═════ Records for the task

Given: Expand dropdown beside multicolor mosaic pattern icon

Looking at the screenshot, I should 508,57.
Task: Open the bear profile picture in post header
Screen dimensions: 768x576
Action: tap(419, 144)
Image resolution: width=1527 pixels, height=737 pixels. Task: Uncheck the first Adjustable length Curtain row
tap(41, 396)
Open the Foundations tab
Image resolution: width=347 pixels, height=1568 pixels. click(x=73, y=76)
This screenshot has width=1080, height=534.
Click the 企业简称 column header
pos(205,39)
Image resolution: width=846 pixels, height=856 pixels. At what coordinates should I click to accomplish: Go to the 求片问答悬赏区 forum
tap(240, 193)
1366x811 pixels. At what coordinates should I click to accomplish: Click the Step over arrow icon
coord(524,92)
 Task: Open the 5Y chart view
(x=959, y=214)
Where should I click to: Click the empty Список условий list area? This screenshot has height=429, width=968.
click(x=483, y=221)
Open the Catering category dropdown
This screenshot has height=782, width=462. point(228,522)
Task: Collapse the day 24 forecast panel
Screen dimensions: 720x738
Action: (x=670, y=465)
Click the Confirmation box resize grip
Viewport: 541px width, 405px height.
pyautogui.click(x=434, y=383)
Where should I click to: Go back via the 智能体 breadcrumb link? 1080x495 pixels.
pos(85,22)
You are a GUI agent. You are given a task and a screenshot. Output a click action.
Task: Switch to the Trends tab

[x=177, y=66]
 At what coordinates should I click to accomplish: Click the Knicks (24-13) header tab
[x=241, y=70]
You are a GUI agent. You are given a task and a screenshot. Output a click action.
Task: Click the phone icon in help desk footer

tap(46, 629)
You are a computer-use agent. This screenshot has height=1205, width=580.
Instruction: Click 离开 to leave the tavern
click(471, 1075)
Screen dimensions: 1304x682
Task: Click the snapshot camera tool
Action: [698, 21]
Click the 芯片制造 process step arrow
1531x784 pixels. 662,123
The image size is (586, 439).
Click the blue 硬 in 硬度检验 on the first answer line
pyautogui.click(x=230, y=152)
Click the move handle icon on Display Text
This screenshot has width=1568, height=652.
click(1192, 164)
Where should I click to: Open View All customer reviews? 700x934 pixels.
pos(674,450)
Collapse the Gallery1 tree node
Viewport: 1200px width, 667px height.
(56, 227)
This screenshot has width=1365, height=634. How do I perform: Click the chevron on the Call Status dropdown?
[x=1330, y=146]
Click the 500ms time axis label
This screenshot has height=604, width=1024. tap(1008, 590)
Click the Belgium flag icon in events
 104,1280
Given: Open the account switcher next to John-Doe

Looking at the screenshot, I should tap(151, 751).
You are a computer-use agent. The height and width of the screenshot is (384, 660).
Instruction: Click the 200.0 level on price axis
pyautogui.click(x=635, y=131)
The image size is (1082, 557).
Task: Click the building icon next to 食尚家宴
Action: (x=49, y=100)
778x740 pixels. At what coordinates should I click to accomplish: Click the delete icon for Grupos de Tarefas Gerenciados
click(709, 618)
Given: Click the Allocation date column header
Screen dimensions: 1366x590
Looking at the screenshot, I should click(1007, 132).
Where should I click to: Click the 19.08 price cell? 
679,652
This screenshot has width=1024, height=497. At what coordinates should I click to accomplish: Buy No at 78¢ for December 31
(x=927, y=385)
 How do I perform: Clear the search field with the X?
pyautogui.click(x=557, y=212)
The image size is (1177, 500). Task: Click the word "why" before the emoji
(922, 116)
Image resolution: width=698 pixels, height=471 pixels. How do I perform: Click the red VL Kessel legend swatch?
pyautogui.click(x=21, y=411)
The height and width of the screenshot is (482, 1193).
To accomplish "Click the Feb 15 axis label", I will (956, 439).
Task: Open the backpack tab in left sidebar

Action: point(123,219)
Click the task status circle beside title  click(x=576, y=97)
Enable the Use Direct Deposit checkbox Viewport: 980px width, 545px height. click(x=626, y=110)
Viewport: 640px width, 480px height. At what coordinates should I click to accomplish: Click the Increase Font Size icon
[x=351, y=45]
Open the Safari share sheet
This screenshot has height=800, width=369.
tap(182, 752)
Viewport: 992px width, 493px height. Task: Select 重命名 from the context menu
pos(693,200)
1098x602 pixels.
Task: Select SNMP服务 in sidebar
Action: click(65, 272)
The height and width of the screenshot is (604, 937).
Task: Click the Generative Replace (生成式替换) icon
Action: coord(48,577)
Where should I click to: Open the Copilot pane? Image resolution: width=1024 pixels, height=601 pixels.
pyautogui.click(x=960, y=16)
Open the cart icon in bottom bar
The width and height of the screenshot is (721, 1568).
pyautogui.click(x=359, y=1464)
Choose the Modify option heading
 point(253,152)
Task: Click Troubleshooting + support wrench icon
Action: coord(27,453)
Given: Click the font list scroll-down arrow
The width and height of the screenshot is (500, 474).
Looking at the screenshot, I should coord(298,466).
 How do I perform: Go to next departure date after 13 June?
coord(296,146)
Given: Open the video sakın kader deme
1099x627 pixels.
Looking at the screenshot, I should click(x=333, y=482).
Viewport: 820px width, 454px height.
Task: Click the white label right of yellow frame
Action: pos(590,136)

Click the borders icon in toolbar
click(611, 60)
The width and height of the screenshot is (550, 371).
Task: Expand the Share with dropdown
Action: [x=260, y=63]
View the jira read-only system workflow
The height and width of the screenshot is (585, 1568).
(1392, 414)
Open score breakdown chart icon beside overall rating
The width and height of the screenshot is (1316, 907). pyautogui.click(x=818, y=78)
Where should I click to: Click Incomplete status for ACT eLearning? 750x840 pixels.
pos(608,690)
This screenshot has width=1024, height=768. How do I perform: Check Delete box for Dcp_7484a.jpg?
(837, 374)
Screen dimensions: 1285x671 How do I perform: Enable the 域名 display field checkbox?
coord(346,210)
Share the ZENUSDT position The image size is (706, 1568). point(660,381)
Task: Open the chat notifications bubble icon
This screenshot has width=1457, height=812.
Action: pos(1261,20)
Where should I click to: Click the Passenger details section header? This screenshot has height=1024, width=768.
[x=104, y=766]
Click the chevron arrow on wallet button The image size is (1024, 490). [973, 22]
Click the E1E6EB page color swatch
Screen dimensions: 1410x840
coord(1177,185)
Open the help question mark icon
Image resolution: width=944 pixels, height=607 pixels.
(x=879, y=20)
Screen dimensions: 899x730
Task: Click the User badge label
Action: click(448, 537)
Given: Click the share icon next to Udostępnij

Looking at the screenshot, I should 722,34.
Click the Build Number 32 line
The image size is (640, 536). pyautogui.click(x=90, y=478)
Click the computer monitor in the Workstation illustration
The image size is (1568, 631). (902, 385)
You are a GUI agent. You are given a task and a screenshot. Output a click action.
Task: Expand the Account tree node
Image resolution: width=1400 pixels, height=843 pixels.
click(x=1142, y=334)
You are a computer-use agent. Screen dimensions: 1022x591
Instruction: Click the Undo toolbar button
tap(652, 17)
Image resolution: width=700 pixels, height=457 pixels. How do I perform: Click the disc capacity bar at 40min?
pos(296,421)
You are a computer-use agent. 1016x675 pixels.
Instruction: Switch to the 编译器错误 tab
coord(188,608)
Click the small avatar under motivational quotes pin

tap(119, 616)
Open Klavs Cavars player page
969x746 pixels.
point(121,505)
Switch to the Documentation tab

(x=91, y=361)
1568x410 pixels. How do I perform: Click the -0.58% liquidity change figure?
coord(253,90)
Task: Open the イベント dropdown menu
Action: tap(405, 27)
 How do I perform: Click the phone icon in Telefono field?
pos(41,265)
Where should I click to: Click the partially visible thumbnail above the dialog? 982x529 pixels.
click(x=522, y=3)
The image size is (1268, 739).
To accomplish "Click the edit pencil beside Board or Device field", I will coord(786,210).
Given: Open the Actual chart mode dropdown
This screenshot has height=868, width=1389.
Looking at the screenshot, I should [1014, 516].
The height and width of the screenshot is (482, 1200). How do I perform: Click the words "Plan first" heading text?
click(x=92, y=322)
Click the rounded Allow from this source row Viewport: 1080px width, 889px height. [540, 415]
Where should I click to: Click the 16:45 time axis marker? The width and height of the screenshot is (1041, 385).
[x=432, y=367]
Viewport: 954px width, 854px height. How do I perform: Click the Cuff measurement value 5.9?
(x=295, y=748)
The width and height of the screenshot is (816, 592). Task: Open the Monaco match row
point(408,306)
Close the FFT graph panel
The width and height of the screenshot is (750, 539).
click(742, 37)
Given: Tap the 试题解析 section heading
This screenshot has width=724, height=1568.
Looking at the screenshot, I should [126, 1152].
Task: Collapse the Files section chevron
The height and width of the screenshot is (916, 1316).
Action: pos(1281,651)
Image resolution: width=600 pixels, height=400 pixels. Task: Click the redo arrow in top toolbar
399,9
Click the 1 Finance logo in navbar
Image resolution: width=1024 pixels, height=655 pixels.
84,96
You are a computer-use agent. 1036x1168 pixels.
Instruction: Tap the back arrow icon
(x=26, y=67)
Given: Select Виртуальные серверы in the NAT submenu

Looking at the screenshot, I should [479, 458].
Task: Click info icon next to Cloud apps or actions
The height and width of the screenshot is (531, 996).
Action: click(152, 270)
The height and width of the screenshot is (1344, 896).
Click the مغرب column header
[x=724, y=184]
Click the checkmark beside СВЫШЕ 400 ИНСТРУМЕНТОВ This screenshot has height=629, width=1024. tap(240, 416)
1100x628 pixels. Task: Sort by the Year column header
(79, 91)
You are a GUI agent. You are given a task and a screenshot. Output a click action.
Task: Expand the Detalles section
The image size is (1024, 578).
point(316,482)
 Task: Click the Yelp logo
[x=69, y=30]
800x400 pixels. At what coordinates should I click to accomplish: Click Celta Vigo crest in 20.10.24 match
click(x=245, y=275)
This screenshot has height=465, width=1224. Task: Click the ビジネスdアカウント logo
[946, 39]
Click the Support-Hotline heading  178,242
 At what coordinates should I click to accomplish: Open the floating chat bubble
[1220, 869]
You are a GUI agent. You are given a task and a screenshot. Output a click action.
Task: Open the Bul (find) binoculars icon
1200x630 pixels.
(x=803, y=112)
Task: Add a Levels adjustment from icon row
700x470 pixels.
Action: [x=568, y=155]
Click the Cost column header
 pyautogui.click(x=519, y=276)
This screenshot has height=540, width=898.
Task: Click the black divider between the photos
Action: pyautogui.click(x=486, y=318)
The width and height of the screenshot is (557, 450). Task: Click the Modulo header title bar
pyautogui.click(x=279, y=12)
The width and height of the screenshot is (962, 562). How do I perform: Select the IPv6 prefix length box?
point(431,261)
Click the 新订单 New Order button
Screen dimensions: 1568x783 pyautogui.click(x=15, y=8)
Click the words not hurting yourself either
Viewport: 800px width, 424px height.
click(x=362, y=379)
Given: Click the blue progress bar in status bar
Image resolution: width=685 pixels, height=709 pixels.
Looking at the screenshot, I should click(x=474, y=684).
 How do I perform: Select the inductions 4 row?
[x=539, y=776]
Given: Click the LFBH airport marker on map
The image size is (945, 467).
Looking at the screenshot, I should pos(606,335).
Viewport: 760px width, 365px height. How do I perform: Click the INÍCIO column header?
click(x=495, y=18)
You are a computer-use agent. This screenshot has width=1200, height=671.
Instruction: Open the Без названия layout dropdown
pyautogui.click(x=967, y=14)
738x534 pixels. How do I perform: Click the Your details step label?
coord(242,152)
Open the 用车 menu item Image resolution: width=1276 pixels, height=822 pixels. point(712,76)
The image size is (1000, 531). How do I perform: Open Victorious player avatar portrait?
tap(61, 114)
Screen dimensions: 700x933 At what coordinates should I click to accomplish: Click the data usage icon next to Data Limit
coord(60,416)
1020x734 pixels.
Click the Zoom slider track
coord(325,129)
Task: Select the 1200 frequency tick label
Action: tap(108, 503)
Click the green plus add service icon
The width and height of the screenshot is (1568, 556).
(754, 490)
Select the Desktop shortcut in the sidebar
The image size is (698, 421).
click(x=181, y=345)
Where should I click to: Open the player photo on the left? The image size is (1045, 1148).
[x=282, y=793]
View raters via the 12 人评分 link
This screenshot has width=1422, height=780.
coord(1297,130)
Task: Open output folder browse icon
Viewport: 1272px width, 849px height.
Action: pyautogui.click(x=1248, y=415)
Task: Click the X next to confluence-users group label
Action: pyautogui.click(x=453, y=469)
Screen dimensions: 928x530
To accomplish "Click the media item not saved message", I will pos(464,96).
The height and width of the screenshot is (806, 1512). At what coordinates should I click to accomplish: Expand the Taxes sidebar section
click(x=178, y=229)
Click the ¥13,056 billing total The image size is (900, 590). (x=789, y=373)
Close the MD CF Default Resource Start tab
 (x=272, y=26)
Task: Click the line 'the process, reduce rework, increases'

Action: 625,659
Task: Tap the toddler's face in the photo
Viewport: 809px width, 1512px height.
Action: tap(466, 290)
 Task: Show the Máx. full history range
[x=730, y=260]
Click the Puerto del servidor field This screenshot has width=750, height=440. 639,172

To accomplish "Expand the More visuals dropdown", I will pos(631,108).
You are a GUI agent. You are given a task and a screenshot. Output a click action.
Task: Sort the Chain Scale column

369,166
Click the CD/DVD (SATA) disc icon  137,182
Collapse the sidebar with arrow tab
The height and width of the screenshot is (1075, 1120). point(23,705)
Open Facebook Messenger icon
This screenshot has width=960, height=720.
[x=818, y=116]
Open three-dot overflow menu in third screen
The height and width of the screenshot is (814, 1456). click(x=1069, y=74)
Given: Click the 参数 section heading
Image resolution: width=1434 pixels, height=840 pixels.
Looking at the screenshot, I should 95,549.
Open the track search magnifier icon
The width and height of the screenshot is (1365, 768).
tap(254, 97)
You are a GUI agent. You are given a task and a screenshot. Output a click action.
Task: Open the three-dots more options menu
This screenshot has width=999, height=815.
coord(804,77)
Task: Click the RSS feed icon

══════════

**Required work**
Where in the records above does the word "panel" appear? Copy each line that holds it.

**Problem solution**
Task: Collapse the day 24 forecast panel
Close the FFT graph panel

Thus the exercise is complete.